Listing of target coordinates
+-------+

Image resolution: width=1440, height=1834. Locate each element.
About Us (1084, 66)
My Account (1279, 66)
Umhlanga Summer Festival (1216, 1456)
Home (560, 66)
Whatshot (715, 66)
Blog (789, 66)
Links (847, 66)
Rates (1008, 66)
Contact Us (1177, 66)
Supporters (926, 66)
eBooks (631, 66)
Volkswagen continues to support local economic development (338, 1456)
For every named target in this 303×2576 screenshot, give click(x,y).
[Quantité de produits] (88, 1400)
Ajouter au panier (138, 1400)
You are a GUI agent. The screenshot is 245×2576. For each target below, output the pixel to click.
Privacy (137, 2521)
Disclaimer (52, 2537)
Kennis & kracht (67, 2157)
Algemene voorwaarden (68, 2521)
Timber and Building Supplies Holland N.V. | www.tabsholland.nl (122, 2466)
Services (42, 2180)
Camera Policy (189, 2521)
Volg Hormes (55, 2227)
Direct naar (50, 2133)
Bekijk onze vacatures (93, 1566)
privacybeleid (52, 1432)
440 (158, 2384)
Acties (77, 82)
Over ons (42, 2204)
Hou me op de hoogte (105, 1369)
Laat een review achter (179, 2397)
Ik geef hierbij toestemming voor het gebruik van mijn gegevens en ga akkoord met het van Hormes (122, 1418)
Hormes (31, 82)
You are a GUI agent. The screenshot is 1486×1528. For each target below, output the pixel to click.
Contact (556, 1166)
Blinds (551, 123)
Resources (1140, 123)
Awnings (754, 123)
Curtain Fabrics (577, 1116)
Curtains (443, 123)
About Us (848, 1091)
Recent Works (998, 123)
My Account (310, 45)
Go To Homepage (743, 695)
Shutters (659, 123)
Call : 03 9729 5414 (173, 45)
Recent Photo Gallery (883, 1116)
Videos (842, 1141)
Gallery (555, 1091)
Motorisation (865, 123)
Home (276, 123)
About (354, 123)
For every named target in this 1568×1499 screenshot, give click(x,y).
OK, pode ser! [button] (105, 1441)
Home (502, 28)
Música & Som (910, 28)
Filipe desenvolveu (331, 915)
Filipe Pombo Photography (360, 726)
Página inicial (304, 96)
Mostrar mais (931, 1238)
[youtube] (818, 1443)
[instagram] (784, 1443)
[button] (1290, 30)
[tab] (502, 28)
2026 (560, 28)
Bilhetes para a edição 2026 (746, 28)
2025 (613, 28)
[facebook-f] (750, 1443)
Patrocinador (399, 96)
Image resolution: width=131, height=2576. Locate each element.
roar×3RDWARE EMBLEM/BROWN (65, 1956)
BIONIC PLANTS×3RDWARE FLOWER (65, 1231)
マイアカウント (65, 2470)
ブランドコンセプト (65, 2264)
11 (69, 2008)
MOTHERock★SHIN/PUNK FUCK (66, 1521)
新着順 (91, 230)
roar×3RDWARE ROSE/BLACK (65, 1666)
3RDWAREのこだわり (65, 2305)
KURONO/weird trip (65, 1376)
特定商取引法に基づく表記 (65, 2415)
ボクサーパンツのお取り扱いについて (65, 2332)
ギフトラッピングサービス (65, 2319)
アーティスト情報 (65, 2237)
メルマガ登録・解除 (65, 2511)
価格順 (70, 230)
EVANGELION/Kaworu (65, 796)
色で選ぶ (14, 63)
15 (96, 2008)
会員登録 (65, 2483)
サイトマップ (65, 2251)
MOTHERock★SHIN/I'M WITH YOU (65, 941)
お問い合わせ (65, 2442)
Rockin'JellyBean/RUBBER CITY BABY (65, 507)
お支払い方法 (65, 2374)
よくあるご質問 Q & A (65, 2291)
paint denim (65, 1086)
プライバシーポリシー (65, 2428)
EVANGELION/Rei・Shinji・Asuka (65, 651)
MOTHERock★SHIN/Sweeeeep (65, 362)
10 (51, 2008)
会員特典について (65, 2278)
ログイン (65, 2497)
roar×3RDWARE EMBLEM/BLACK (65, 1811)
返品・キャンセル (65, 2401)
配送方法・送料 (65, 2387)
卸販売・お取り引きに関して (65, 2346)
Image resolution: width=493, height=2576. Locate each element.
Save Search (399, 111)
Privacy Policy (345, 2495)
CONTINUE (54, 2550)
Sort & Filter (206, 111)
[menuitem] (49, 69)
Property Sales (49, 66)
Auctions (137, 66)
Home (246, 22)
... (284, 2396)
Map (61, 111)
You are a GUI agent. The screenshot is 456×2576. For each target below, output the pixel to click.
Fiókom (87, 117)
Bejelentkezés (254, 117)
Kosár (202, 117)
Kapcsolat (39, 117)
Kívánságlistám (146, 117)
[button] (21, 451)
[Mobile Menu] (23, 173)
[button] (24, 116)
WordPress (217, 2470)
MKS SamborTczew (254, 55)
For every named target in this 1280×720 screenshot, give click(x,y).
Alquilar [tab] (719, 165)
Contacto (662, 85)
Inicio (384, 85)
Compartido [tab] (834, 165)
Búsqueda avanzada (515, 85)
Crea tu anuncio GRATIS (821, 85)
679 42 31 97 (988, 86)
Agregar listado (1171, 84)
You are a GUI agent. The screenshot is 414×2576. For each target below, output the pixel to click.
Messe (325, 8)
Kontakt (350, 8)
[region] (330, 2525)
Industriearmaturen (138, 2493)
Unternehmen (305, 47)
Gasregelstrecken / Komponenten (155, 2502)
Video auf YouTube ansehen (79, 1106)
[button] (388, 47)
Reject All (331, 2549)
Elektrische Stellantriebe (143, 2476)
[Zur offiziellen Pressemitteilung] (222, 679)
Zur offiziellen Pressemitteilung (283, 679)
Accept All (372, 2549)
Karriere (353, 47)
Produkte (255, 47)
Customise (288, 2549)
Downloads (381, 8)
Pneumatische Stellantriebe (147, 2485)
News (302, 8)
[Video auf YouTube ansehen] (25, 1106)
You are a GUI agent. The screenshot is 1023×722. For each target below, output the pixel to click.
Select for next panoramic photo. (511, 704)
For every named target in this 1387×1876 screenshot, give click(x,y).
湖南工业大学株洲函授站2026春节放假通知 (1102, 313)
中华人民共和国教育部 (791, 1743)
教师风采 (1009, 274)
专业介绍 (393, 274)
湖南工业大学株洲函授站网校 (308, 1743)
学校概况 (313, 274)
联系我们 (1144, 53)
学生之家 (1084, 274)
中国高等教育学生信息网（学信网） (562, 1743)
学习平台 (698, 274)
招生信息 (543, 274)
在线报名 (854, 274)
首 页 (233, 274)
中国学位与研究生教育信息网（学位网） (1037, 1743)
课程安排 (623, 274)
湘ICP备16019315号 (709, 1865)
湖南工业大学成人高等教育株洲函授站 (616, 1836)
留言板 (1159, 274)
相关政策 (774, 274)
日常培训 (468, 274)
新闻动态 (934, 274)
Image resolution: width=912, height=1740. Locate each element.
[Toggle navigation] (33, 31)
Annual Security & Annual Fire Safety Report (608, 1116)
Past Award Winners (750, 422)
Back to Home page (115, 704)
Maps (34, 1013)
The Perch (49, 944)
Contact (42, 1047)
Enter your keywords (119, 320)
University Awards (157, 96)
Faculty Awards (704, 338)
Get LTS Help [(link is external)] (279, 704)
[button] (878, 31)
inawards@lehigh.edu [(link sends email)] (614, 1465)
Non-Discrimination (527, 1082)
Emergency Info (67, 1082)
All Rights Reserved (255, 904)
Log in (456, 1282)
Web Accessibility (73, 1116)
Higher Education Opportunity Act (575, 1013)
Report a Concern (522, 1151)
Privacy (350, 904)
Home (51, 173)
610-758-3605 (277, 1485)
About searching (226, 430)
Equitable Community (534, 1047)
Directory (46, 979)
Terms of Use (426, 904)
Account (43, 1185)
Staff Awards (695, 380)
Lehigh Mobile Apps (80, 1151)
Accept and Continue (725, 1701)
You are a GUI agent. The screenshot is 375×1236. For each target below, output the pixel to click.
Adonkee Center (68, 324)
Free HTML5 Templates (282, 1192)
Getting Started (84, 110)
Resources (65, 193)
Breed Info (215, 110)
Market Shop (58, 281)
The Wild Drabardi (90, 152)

+-------+

*What is expected*
Arrange the lines of the listing above as a numbered list, starting with the line that contains "お支払い方法 (65, 2374)" and going on through the line that contains "Alquilar [tab] (719, 165)". Leave out any blank lines.

*Result below*
1. お支払い方法 (65, 2374)
2. よくあるご質問 Q & A (65, 2291)
3. paint denim (65, 1086)
4. プライバシーポリシー (65, 2428)
5. EVANGELION/Rei・Shinji・Asuka (65, 651)
6. MOTHERock★SHIN/Sweeeeep (65, 362)
7. 10 (51, 2008)
8. 会員特典について (65, 2278)
9. ログイン (65, 2497)
10. roar×3RDWARE EMBLEM/BLACK (65, 1811)
11. 返品・キャンセル (65, 2401)
12. 配送方法・送料 (65, 2387)
13. 卸販売・お取り引きに関して (65, 2346)
14. Image resolution: width=493, height=2576. Locate each element.
15. Save Search (399, 111)
16. Privacy Policy (345, 2495)
17. CONTINUE (54, 2550)
18. Sort & Filter (206, 111)
19. [menuitem] (49, 69)
20. Property Sales (49, 66)
21. Auctions (137, 66)
22. Home (246, 22)
23. ... (284, 2396)
24. Map (61, 111)
25. You are a GUI agent. The screenshot is 456×2576. For each target below, output the pixel to click.
26. Fiókom (87, 117)
27. Bejelentkezés (254, 117)
28. Kosár (202, 117)
29. Kapcsolat (39, 117)
30. Kívánságlistám (146, 117)
31. [button] (21, 451)
32. [Mobile Menu] (23, 173)
33. [button] (24, 116)
34. WordPress (217, 2470)
35. MKS SamborTczew (254, 55)
36. For every named target in this 1280×720 screenshot, give click(x,y).
37. Alquilar [tab] (719, 165)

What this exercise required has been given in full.